### What to produce
For this exercise, output the entries below exactly from the line that holds "This screenshot has" to the line that holds "You are a computer-use", both ends included. No pictures belong in the copy.

### Record excerpts

+--

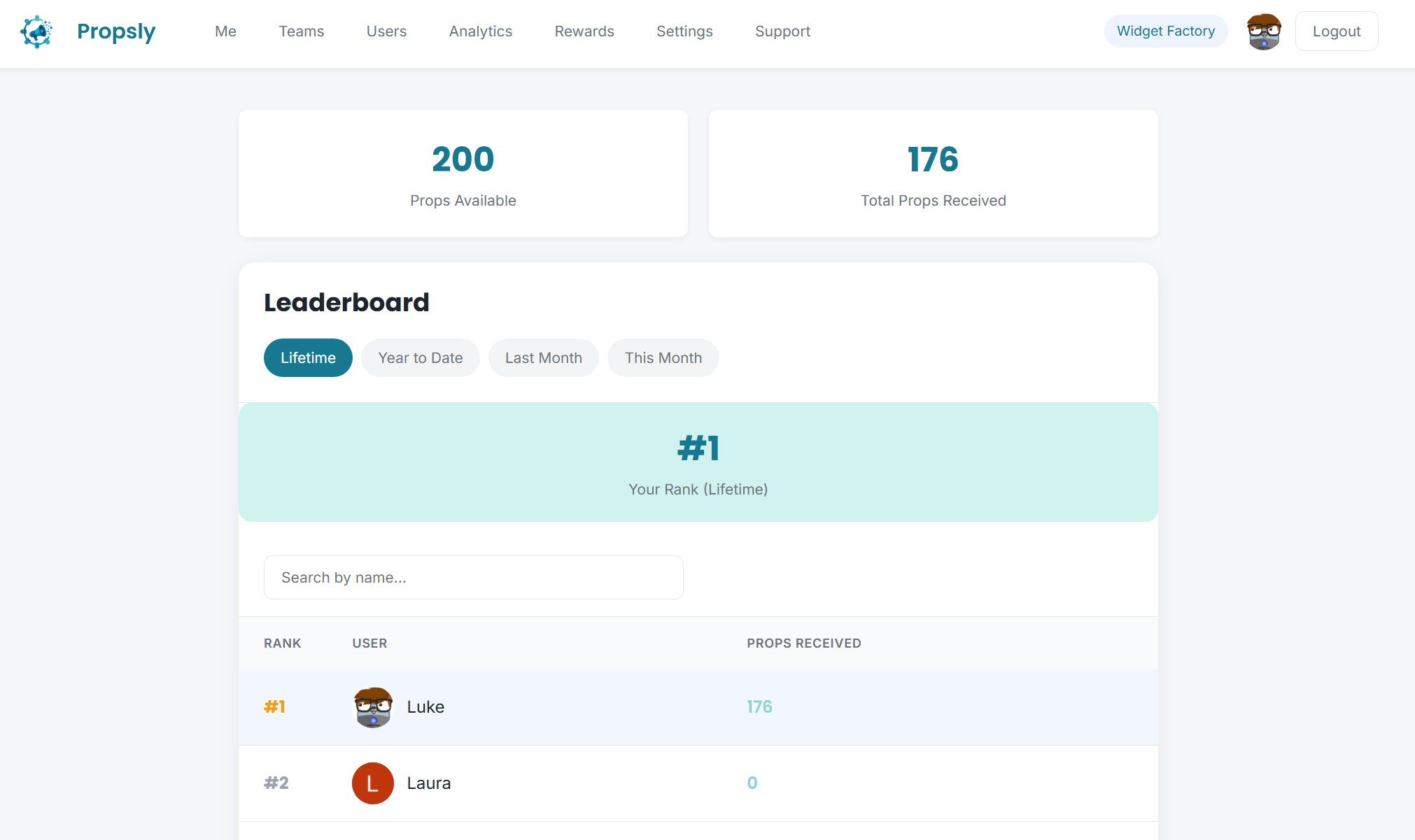Viewport: 1415px width, 840px height.
Task: Click the Logout button
Action: (x=1336, y=31)
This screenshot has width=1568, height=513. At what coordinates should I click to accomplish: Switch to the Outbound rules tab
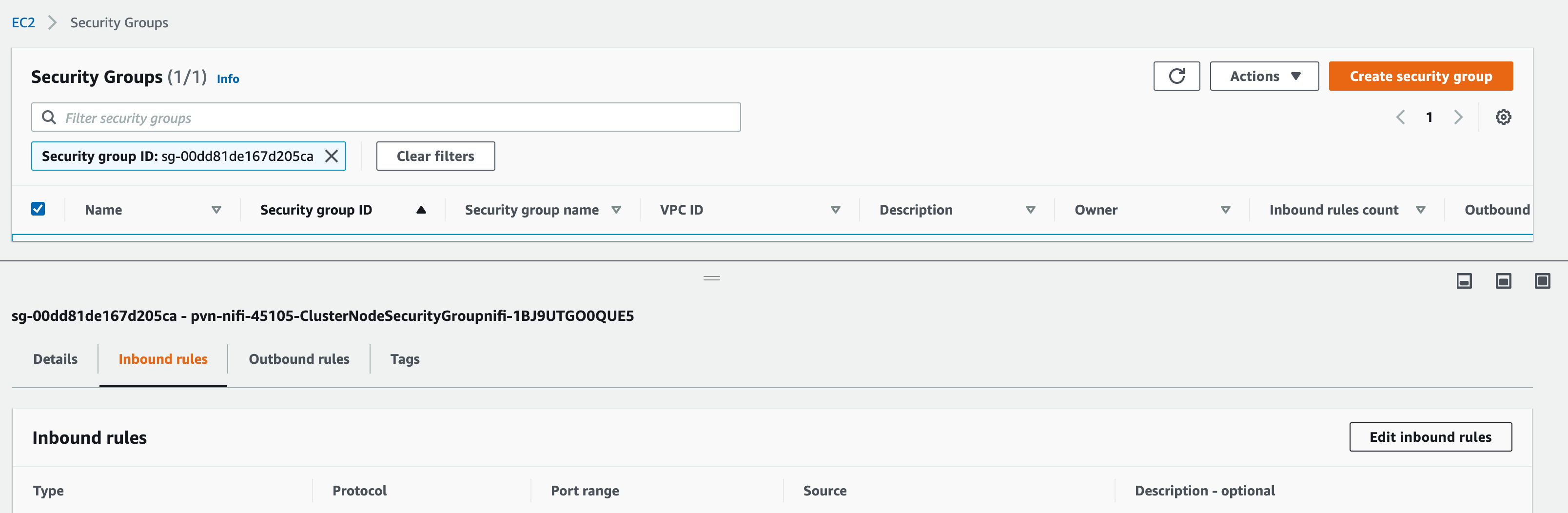pos(298,359)
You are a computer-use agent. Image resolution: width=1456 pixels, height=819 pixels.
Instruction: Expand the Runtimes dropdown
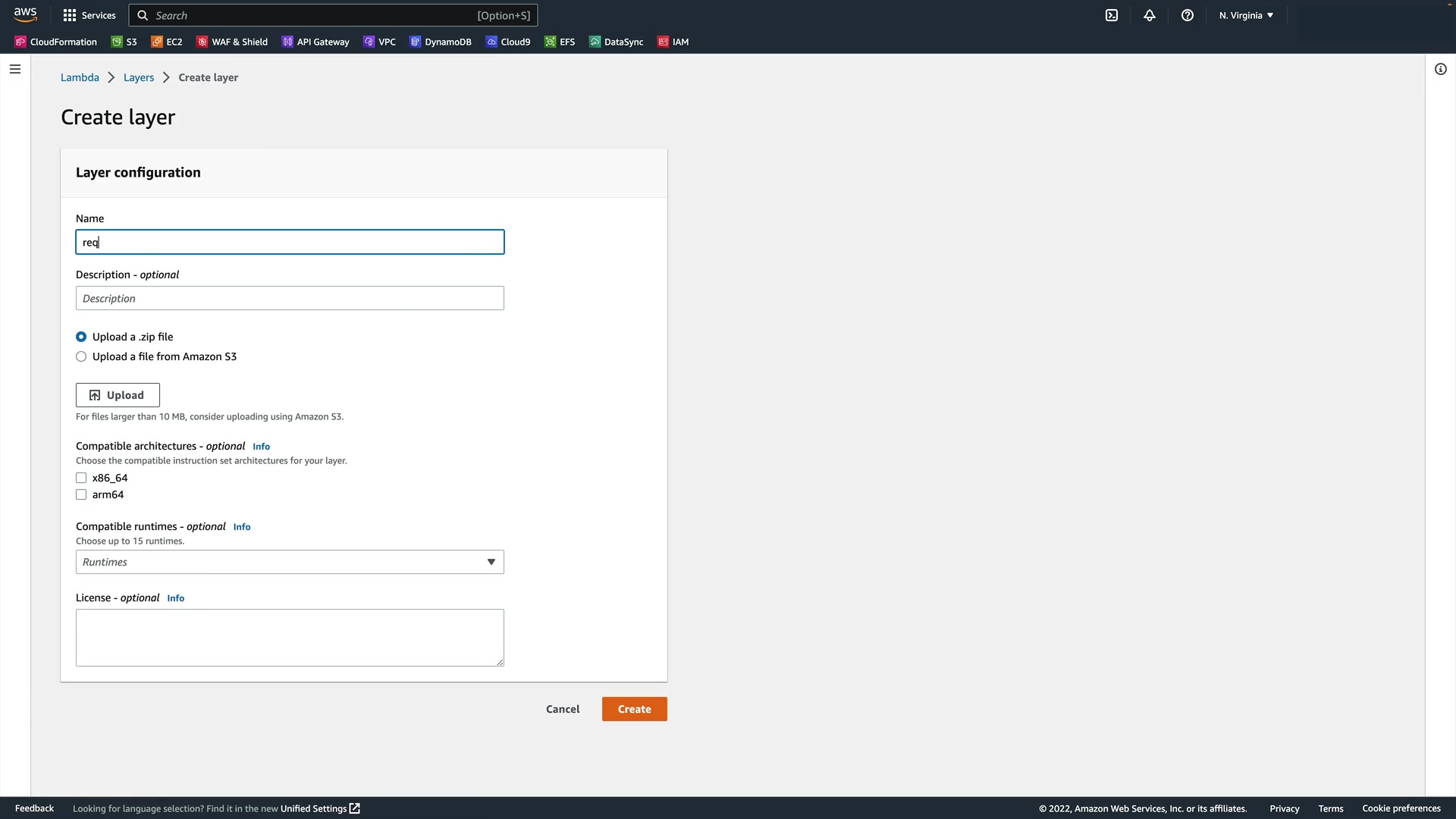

+--

### Problem solution
This screenshot has width=1568, height=513. At what coordinates should I click to accomplish: Switch to the Outbound rules tab
pos(298,359)
You are a computer-use agent. Image resolution: width=1456 pixels, height=819 pixels.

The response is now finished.